The new alternative Spider-Man, a black-Hispanic youth named Miles Morales, apparently will back education reform, including charter schools, notes Education Intelligence Agency. That’s causing angst for those who see education reform as a plot by the Sinister Syndicate.
In an interview with Comic Book Resources, Joe Quesada, the chief creative officer at Marvel Comics, explained the back story for the new alter ego, who replaces Peter Parker in the Ultimate Spider-Man alternative comic universe. A fan of Geoffrey Canada, who created the Harlem Children’s Zone, Quesada urged colleagues to watch “Waiting For Superman.” Art pages released so far show Morales as a child at a charter school lottery.
Will the new Spider-Man smash teachers’ unions? asks Joe Macaré of In These Times. Peter Parker was a struggling science teacher, he observes.
. . . he’s exactly the kind of person vilified by the steadfastedly anti-union Geoffrey Canada, by Waiting For Superman and by the so-called education reformers for whom the movie is a touchstone.
…Faced with this PR onslaught, vigilance is demanded of those of us who’d like to see popular culture not become further contaminated by anti-union sentiment and the insane belief that the private sector will save us all.

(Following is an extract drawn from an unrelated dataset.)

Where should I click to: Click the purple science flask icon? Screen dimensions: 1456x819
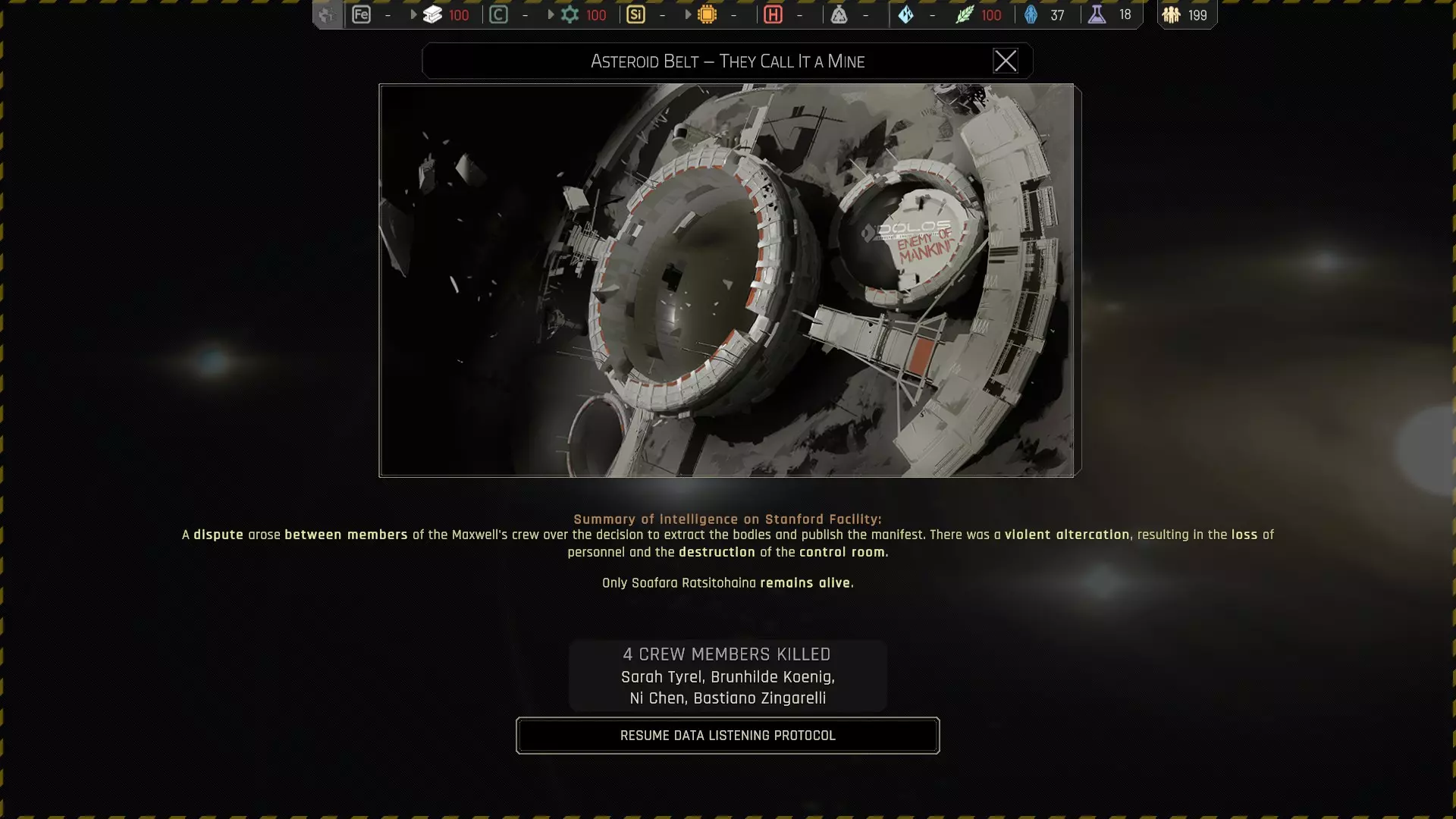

Elana Levin, co-host of the Graphic Policy podcast, thinks “teachers’ unions are like the X-Men,” not the Sinister Six, while “the business interests trying to privatize our education system through money and manipulation are just like the new incarnation of the Hellfire Club (as written by Kieron Gillen in Uncanny X-Men).”
Marvel Comics and Joe Quesada aren’t exactly right-wingers, responds EIA. Of course, that makes it worse.